— START OF Recorded data —

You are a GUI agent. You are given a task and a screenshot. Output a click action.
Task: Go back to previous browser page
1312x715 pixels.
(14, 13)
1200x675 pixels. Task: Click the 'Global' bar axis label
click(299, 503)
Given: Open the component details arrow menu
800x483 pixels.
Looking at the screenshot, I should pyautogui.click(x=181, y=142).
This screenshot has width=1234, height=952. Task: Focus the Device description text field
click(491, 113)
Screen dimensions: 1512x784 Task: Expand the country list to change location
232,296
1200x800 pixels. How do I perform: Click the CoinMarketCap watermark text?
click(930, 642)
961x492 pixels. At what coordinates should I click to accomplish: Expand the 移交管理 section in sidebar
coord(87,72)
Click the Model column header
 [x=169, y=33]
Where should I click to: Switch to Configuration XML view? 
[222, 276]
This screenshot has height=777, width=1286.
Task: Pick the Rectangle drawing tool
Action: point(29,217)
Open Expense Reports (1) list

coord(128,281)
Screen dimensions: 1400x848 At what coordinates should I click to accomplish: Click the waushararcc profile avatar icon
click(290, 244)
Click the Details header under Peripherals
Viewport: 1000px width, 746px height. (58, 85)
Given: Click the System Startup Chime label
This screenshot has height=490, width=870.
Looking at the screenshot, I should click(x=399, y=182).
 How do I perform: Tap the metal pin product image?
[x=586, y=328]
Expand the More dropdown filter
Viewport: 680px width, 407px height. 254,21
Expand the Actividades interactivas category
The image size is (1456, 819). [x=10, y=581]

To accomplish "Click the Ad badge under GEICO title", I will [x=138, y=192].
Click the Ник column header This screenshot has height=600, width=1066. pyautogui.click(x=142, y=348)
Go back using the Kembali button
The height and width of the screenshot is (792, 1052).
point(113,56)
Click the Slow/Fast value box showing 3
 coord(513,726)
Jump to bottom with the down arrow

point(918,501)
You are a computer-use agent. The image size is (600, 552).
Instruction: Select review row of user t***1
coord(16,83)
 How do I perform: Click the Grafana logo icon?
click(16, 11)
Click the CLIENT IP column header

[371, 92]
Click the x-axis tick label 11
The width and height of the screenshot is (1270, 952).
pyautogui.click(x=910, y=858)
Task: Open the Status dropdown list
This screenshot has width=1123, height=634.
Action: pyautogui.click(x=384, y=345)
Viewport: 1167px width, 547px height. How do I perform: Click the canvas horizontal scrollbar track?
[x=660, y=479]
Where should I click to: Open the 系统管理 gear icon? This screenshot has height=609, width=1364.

— END OF Recorded data —

# Given instruction:
Rewrite the part of the material that opens with the line containing "Task: Open the Status dropdown list" and closes with the end of the material, replacing "scrollbar" with "scroll bar" and leaving everything else unchanged. Give only these lines.

# Answer to the exercise:
Task: Open the Status dropdown list
This screenshot has width=1123, height=634.
Action: pyautogui.click(x=384, y=345)
Viewport: 1167px width, 547px height. How do I perform: Click the canvas horizontal scroll bar track?
[x=660, y=479]
Where should I click to: Open the 系统管理 gear icon? This screenshot has height=609, width=1364.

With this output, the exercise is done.